Когда оно закатилось обратно, он был уже в Дуэ.
Во вторник днем посол Италии в Берлине Боллати, до этого не имевший инструкций из Рима, получил телеграфное указание из министерства иностранных дел – истребовать для себя паспорт. Он немедленно выполнил этот приказ, и во второй половине дня паспорт ему доставили. Засим Италия разорвала дипломатические отношения с Германией.
Глава пятая
ЛАНС. Город во французском департаменте Па-де-Кале, округ Бетюн, на реке Дёль и канале Ланс (часть русла Дёли), узел Северной железной дороги, есть угольные шахты, производство свекловичного сахара, машин, пеньки и т. д.; на 1901 г. проживает 24 370 жителей.
ЛАНС: во французском департаменте Па-де-Кале, 32 000 жит., каменный уголь, промышленность разрушена во время мировой войны (восстанавливается).
ЛОРЕТТОХЁЭ, высота 165, возвышенность в сев. Франции, к сев. от Арраса, с часовней. С 9.05. по 23.07.1915 битва при Ла-Бассе и Аррасе, центр боевых действий.

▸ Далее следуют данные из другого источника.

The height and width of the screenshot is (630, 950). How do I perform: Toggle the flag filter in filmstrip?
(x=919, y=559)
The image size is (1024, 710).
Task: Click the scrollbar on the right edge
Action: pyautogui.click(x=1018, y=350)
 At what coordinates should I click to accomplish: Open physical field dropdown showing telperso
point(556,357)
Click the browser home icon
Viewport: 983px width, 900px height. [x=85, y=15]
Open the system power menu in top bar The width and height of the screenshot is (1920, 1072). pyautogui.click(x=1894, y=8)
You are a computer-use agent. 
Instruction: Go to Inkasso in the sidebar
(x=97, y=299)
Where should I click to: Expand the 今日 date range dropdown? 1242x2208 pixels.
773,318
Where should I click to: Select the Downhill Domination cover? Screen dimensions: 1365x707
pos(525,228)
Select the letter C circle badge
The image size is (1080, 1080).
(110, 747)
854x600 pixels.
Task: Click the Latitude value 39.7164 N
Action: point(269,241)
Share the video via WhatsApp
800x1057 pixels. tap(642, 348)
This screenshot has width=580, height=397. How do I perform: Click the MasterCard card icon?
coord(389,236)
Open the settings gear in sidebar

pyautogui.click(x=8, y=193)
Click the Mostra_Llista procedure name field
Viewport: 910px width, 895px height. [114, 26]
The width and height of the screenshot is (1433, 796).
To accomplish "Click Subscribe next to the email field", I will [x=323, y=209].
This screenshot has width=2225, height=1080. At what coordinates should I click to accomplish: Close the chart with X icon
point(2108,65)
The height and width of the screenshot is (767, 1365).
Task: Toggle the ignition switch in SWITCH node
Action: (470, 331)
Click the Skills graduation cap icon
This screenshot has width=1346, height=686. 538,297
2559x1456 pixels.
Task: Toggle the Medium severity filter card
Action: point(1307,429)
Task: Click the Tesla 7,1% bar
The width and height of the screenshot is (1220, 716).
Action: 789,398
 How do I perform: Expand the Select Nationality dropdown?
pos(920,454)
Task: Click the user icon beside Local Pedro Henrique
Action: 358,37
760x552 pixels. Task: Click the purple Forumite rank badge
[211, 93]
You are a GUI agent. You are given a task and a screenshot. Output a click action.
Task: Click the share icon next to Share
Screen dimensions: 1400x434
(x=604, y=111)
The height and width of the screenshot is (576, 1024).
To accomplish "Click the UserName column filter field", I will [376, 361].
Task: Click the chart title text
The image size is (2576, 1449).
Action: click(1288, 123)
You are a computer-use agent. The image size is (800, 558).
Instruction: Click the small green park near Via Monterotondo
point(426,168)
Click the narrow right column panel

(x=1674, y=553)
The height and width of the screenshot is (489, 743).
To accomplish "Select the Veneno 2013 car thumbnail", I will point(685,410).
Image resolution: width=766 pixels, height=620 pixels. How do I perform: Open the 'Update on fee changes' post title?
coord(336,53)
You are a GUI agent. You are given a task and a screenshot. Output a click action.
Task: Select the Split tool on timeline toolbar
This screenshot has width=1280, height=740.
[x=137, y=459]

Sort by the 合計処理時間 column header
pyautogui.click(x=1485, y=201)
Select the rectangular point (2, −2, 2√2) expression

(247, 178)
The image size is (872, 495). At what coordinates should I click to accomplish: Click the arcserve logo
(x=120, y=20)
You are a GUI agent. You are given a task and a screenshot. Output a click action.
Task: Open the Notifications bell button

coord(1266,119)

Влажной дождливой ночью июня 1915 года 96-й полк полевой артиллерии по трем дорогам ввели в бой. В час ночи шесть батарей с лошадьми первых орудий встали напротив мощной громады церкви.
Ночь черна. Кругом шепот. Слышно лишь позвякивание упряжи, тут и там оклики и команды вполголоса.
Офицерам приказано проследовать в церковь. За тяжелыми дверьми и у алтаря горит несколько свечей. Там командир полка раздает приказы по позициям.
Это длится не более получаса. Командир полка уходит. Церковь вновь пуста.
Шесть батарей ПАП 96 стоят на рассвете в шести пригородах Ланса.
Когда день наступил, артиллеристы шести батарей видят перед собой крутой холм, а на нем часовню с блистающим крестом: Лореттохёэ, высота сто шестьдесят пять, с часовней «Нотр-Дам де Лоретт».
У первой батареи сектор обстрела в сторону Лооса, на девяносто градусов вправо от высоты сто шестьдесят пять.
Дома в пригородах Ланса – постройки из красного кирпича, двухэтажные, выстроенные рядами, одинаковые, у всех на одной и той же стороне широкое крыльцо с выкрашенной в зеленый цвет дверью, рядом два окна, еще два над ними. За домом дворы у всех одинаковые – квадраты шириной в шесть–восемь шагов. За каждым двором небольшой каменный домик – портомойня.
На одной из улиц двери у этих домиков расширены проломами. В моечных поставили орудия батареи 1/96. Их жерла смотрят в широко распахнутые окна.
Канониры по-детски радуются этой странной огневой позиции. С нетерпением ждут, когда уже можно будет пострелять. Как, должно быть, заманчиво перед первым выстрелом бережно растворить окна, чтобы, не дай бог, гранаты или шрапнель не повредили оконную крестовину или стекла в рамах.
Жилые помещения батареи столь же комфортабельны, как и огневые точки.